Start of Materials provided

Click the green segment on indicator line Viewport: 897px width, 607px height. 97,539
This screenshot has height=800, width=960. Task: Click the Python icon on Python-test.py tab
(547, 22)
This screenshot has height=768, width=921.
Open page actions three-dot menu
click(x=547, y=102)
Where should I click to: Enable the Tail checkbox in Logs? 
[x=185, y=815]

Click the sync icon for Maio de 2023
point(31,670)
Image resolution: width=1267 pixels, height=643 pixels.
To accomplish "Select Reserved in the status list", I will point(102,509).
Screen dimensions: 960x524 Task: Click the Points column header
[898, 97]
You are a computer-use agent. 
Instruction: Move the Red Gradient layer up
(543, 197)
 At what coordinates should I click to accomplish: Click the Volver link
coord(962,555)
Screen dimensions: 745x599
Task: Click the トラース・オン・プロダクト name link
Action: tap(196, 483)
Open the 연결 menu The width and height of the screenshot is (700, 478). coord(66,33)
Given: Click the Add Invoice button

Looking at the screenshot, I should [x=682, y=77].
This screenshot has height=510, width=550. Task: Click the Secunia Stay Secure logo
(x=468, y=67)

End of Materials provided

- Assigned task -
Please set down all of the records exactly.

- Exercise response -
Click the green segment on indicator line Viewport: 897px width, 607px height. 97,539
This screenshot has height=800, width=960. Task: Click the Python icon on Python-test.py tab
(547, 22)
This screenshot has height=768, width=921.
Open page actions three-dot menu
click(x=547, y=102)
Where should I click to: Enable the Tail checkbox in Logs? 
[x=185, y=815]

Click the sync icon for Maio de 2023
point(31,670)
Image resolution: width=1267 pixels, height=643 pixels.
To accomplish "Select Reserved in the status list", I will point(102,509).
Screen dimensions: 960x524 Task: Click the Points column header
[898, 97]
You are a computer-use agent. 
Instruction: Move the Red Gradient layer up
(543, 197)
 At what coordinates should I click to accomplish: Click the Volver link
coord(962,555)
Screen dimensions: 745x599
Task: Click the トラース・オン・プロダクト name link
Action: tap(196, 483)
Open the 연결 menu The width and height of the screenshot is (700, 478). coord(66,33)
Given: Click the Add Invoice button

Looking at the screenshot, I should [x=682, y=77].
This screenshot has height=510, width=550. Task: Click the Secunia Stay Secure logo
(x=468, y=67)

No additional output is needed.